Wherever the string "Gite" appears in the records, return the line that holds it.
*** Opening MATERIAL PROVIDED ***
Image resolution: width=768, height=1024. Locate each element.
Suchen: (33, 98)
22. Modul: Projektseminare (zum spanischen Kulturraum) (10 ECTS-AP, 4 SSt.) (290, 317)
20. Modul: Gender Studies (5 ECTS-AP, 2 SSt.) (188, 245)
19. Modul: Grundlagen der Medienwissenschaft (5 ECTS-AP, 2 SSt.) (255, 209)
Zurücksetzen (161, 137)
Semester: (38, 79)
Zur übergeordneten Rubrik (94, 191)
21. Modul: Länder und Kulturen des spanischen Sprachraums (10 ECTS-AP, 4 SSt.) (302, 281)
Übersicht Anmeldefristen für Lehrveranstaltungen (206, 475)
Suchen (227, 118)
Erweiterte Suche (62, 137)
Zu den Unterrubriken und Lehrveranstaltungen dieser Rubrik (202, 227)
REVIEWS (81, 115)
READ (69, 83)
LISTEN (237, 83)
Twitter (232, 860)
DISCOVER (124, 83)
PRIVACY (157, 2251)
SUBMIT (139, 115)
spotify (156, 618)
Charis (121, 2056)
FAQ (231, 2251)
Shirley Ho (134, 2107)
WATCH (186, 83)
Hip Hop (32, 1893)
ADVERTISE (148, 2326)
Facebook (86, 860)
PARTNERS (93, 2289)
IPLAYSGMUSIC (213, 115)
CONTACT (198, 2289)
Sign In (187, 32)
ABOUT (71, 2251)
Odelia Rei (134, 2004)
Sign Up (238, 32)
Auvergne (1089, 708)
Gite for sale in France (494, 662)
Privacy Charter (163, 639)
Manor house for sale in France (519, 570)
*** Closing MATERIAL PROVIDED ***
*** Opening MATERIAL PROVIDED ***
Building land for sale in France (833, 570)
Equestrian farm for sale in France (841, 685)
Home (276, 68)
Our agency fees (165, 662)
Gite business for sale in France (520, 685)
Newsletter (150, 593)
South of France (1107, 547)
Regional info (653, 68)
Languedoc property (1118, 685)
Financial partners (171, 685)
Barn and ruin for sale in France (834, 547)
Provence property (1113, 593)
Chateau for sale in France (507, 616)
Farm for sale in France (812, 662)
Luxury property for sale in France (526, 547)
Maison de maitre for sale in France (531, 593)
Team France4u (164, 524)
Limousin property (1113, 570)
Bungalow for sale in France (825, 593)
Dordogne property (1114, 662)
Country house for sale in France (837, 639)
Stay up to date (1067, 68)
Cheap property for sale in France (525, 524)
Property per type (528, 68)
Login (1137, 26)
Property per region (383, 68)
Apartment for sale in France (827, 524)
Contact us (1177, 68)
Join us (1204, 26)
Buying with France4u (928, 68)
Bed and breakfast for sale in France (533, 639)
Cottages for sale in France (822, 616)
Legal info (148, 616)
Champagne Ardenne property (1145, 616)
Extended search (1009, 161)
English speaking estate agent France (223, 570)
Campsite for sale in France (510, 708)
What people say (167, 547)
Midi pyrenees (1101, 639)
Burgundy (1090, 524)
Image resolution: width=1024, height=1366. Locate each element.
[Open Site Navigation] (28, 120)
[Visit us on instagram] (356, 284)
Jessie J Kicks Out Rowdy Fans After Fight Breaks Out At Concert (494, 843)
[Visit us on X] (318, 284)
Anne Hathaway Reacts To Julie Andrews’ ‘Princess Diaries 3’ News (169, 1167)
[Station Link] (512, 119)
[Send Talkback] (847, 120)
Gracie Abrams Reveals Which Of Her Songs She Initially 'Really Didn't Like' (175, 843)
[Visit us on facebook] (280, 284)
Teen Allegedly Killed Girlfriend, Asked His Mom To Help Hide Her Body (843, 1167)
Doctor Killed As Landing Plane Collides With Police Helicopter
*** Closing MATERIAL PROVIDED ***
ANSWER AREA:
Gite for sale in France (494, 662)
Gite business for sale in France (520, 685)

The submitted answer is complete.